"Off, off, you lendings–Come unbutton here" (Shakespeare, King Lear, Act 3, Scene 4)
In one of a series of engravings Boydell published to reproduce paintings displayed in the Shakespeare Gallery, King Lear has been driven out by his daughters and is buffeted by a storm on a heath. As the king displays his unsettled mind by tearing off his clothes, the Duke of Kent begs him to take shelter. Edgar, another outcast disguised as Tom O'Bedlam, sits at lower right near the Fool. Completing the group, the Duke of Gloucester raises a torch against the darkness. The American born painter West made his name in England painting neoclassical subjects admired by George III, together with heroic modern histories, but here uses a swirling baroque mode suited to a subject that contemporaries would have seen as echoing the madness that afflicted their own king from 1788.
Artwork Details
- Title: "Off, off, you lendings–Come unbutton here" (Shakespeare, King Lear, Act 3, Scene 4)

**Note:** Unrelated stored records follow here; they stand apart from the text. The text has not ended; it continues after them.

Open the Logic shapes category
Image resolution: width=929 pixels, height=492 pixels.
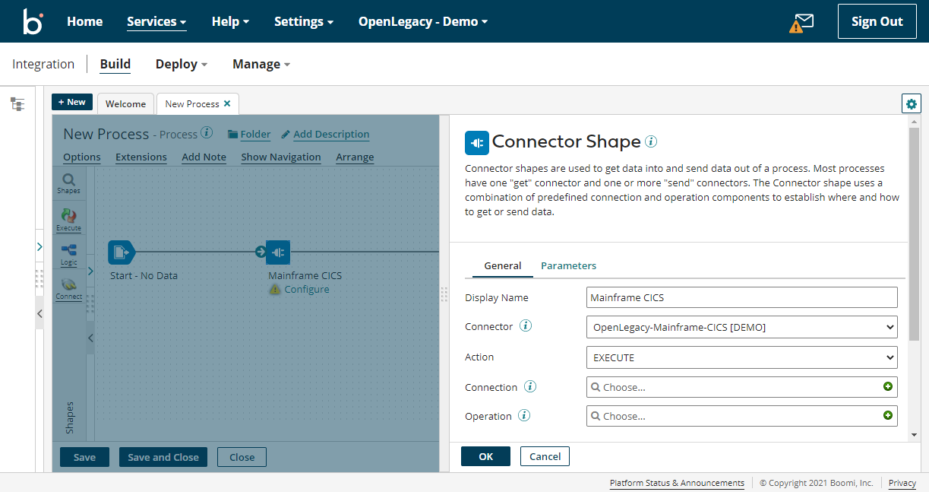(x=68, y=254)
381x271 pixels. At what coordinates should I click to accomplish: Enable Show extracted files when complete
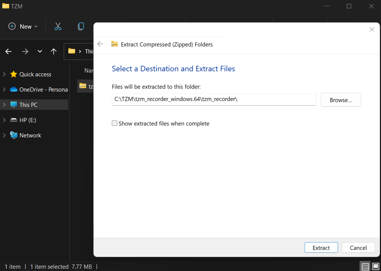coord(115,123)
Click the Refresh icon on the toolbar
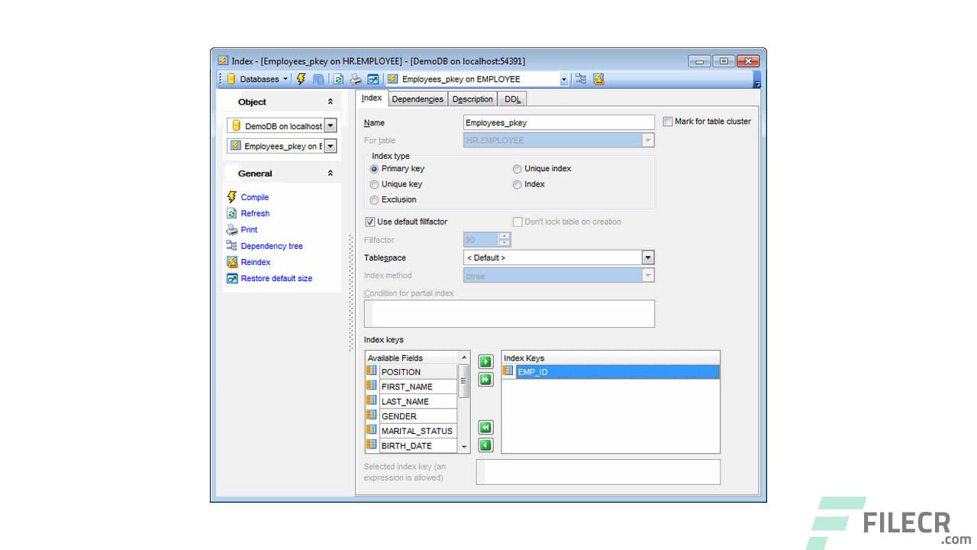Viewport: 977px width, 550px height. click(x=338, y=79)
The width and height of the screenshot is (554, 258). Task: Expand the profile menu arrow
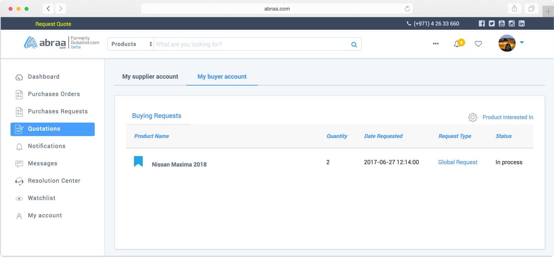[522, 42]
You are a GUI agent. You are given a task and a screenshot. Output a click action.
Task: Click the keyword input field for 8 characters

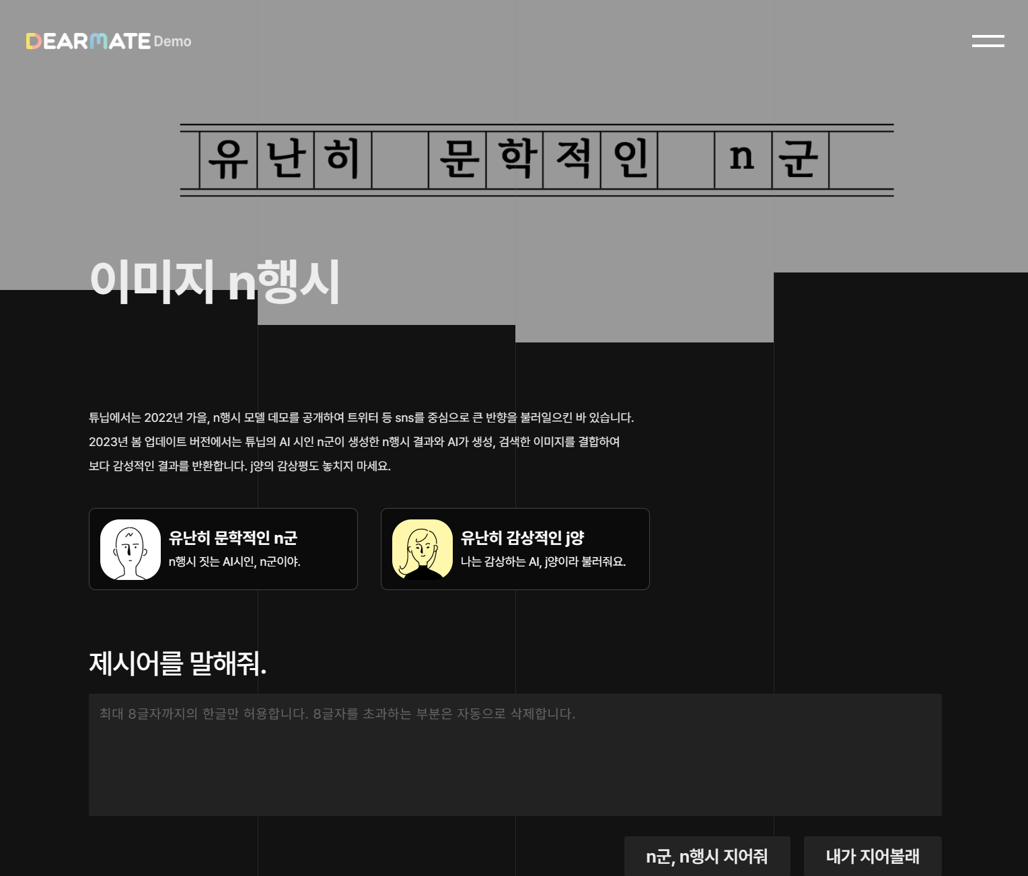click(515, 754)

- Series/Portfolio: Boydell's Shakespeare Gallery
- Artist: William Sharp (British, London 1749–1824 London)
- Artist: After Benjamin West (American, Swarthmore, Pennsylvania 1738–1820 London)
- Publisher: John & Josiah Boydell (British, 1786–1804)
- Subject: William Shakespeare (British, Stratford-upon-Avon 1564–1616 Stratford-upon-Avon)
- Date: 1793
- Medium: Etching and engraving
- Dimensions: image: 17 3/8 x 23 5/16 in. (44.2 x 59.2 cm)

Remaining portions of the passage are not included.